EXERCISE INPUT:
○ ○ ○ ○ ○ ○ ○

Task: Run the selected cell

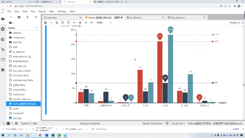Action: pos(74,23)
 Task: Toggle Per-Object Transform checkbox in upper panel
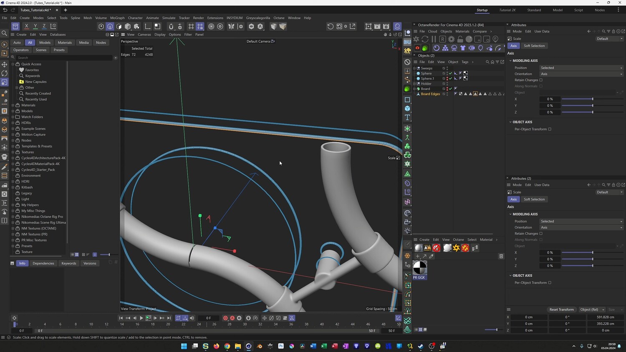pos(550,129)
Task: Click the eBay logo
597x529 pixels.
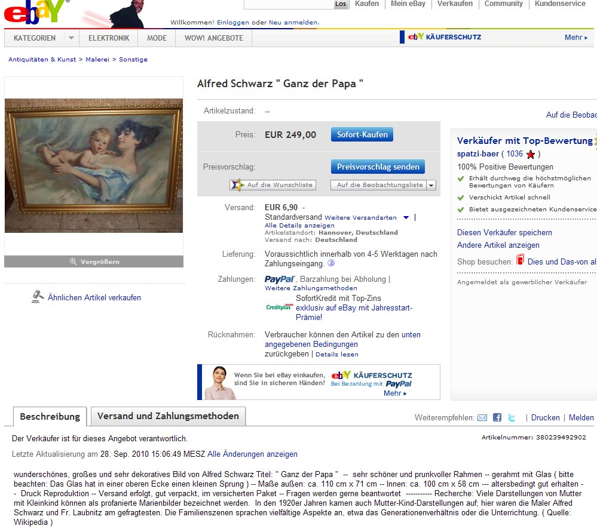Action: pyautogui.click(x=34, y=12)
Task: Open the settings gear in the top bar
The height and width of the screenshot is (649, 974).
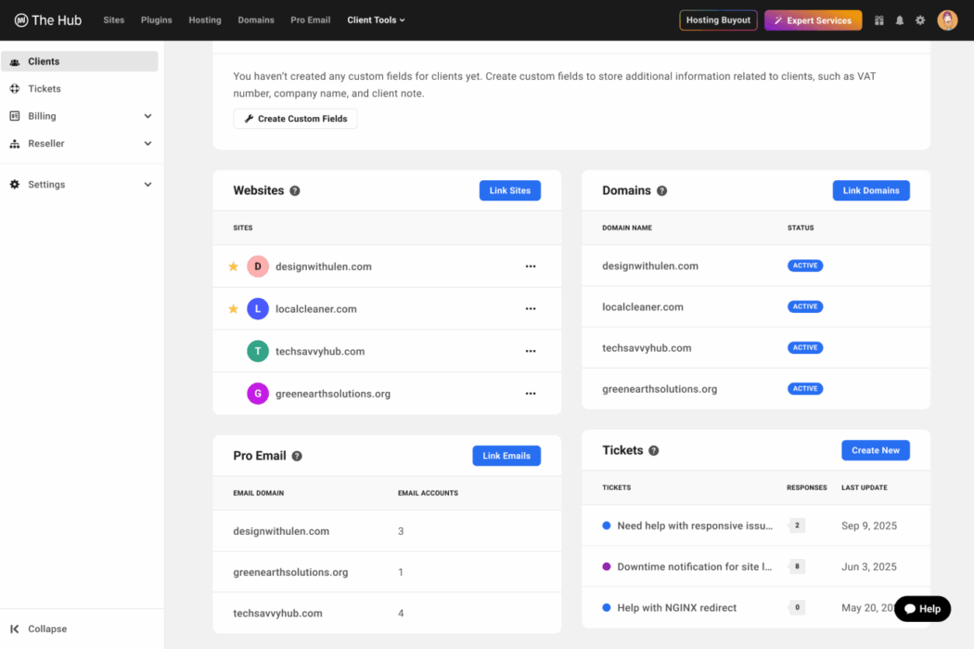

○ ○ ○ ○ ○ ○ ○

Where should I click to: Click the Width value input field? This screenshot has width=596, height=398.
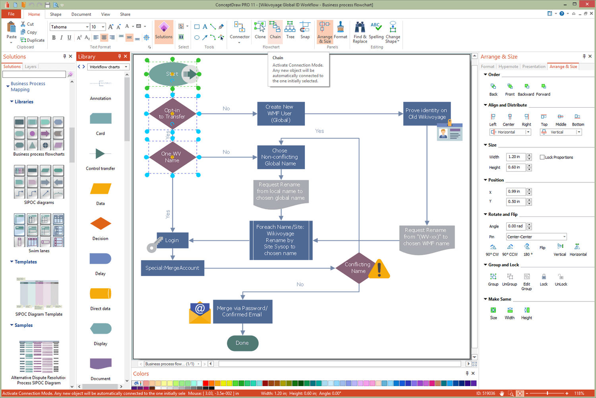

○ ○ ○ ○ ○ ○ ○

THE TASK:
The answer is the lines above from the one with "Task: Run the selected cell" to the one with "The height and", set down exactly, with no pictures.

EXERCISE RESPONSE:
Task: Run the selected cell

Action: pos(74,23)
 Task: Toggle Per-Object Transform checkbox in upper panel
pos(550,129)
Task: Click the eBay logo
597x529 pixels.
Action: pyautogui.click(x=34, y=12)
Task: Open the settings gear in the top bar
The height and width of the screenshot is (649, 974).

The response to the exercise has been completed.